═══ DOCUMENT EXTRACT

This measure was withdrawn. Proponents conceeded they would not have enough time to gather the signatures required by the deadline.[1]

Proponents of the initiative took their case to court, saying that some signatures were unfairly thrown out.[2] As of August 14, 2008, that challenge was rejected in a federal appeals court.[3]

Ballot title

Retroactively Repeals Laws Granting State Privileges, Immunities, Rights, Benefits, Responsibilities Of Marriage To Domestic Partners[4]

Proponents

Senator Fred Girod and Representative Sal Esquivel.

Support

Former representative Marylin Shannon supports the issue, having filed a back-up initiative to repeal the Family Fairness Act if the first one was rejected.

══════
═══ INFORMATION PROVIDED

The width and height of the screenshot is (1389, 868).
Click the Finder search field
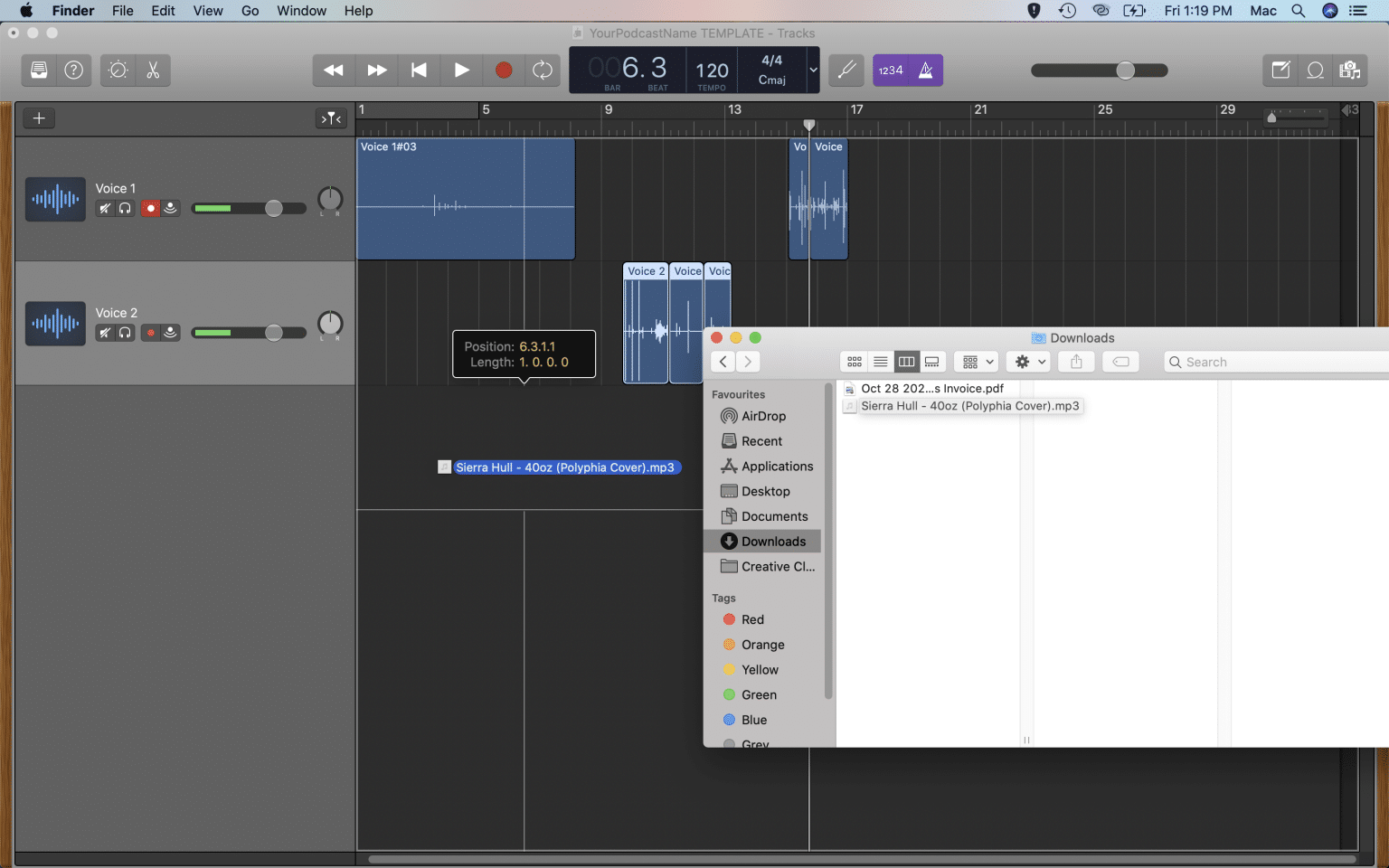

══════

§ **OBJECTIVE**:
Write the next part of the ballot measure text about repealing marriage benefits for domestic partners, starting after its final sentence.

§ **EXERCISE OUTPUT**:
Opposition

Basic Rights Oregon[5] and JustOut.com[6], a gay and lesbian community web site, oppose the initiative, citing it as "anti-gay."

Basic Rights Oregon (BRO) and the American Civil Liberties Union (ACLU) filed comments on this initiative and Oregon Ballot Measure 145 (2008), which repeals the anti-discrimination law in Oregon. BRO and the ACLU have challenged the two prospective petitions to the Oregon Supreme Court.[7]

Many citizens are up in arms over an initiative that they consider to be discriminatory and believe the current law is not doing any harm.